My youngest daughter, Calli, the very editor of the Celiac Kids Club online magazine (GIG is our sponsor), now 10, is going through the stage of "It isn't fair. I HATE celiac disease!"--almost on a daily basis. She writes about her experiences, her frustrations and others' reactions to her, and things she learns about celiac disease as the celiac mouse character, Swheats, in her magazine. The magazine creation helps her understand the condition, and allows her to vent a bit, too. (We'd LOVE to have other kids, or their parents, share with us, too!)

My son, only 7, says he can't stop his anger (which I believe), and every night he begs me to scratch his back or put lotion on him because it feels like his skin is crawling (that would make me unable to sit still, too).

Yes, they do grow out of it and they do eventually decide on their own that they don't like the affect of gluten on them!

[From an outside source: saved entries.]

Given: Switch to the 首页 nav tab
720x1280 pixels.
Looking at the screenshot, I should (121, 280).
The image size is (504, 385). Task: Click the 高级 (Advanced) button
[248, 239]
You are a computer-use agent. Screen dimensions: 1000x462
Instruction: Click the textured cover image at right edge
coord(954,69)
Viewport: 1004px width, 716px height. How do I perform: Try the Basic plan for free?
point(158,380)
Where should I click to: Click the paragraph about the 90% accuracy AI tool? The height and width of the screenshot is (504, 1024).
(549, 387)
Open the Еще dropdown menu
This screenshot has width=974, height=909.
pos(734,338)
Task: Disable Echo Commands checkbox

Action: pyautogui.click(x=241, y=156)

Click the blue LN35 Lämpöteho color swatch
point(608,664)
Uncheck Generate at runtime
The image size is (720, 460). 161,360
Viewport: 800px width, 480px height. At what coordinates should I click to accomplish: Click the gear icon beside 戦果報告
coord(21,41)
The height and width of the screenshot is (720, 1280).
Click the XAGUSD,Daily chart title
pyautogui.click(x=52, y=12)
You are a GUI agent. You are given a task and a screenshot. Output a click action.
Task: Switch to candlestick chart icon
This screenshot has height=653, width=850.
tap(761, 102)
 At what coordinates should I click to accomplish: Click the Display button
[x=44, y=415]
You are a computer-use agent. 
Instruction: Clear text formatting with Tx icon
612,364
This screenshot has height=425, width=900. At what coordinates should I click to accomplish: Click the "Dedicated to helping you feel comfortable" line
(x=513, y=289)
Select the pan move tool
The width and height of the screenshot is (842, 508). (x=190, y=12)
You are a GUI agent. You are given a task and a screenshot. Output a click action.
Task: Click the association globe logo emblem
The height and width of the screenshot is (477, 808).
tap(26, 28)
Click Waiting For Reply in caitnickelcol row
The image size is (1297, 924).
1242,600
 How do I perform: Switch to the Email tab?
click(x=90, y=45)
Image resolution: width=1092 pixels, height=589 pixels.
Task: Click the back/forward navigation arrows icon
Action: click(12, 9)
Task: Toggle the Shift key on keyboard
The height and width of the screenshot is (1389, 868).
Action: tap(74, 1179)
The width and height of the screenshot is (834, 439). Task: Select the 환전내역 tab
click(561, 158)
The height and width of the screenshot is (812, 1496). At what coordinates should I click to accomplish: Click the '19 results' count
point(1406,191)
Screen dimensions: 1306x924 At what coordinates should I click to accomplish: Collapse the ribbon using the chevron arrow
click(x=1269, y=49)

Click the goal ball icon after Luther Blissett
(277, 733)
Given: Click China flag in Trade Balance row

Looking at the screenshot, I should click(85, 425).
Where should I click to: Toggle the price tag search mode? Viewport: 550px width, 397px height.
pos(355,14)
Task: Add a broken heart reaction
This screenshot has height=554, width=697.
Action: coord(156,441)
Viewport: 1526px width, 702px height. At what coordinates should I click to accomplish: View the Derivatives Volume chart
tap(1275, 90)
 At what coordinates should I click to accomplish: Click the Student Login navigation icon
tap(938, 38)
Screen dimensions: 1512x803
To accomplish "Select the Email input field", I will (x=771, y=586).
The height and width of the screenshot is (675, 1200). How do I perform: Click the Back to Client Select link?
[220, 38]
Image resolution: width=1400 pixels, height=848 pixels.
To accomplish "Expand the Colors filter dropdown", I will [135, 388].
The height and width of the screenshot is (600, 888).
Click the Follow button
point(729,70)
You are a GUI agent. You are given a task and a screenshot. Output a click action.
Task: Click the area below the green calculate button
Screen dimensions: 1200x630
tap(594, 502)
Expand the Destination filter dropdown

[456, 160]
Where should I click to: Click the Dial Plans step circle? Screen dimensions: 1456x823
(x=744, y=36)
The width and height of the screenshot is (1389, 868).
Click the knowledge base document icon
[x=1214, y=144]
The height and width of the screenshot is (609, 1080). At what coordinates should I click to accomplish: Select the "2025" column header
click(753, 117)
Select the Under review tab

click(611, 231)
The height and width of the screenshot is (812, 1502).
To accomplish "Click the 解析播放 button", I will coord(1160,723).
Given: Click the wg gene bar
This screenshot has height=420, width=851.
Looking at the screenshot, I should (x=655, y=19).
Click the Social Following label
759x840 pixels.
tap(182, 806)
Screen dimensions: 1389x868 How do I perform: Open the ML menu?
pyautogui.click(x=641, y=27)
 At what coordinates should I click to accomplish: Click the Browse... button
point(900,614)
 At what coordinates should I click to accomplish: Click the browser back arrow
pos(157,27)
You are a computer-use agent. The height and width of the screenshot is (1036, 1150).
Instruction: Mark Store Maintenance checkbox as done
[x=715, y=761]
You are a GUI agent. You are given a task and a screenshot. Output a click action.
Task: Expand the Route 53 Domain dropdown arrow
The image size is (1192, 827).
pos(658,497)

Its that time between now and their own moment of self-realization that is exhausting for parents.

You will go through phases:

1. You control everything in their environment until YOU see improvement.

2. They improve and think all is better, then beg for gluten items and you will be tempted to give in.

3. They start to sneak gluten when they think you will never know (but as a parent, you WILL know!)

4. They realize (expect this to be late teen years) they don't like the feeling of gluten in their bodies and they will stop having it in their diet.

This forum is a great place for support. Check into local support groups as soon as possible. And make sure you take a break at least once a week, just you by yourself, away from the stress that celiac disease throws at you. My battle with celiac disease a daily adventure. I never know what to expect.

It isn't the child that wears you down, it is the disease. Stay strong!

Hi Victoria5

I found your info very helpful. Thank you for writing all this info. My son doesn't have anger problems but he has told me his brain is in a fog, and his bones hurt. I have a better insight to what he is going through.

Thank you

[mommyto2kids]

Victoria,

Is your thesis posted somewhere that we could read it? Would you ever share it. We'd sure appreciate it. Thanks for all your insight?

[Aly1]

Yes, I've been reading along on this post and I would also love to read that thesis!

[LaceyR]

This is all such great info, very encouraging!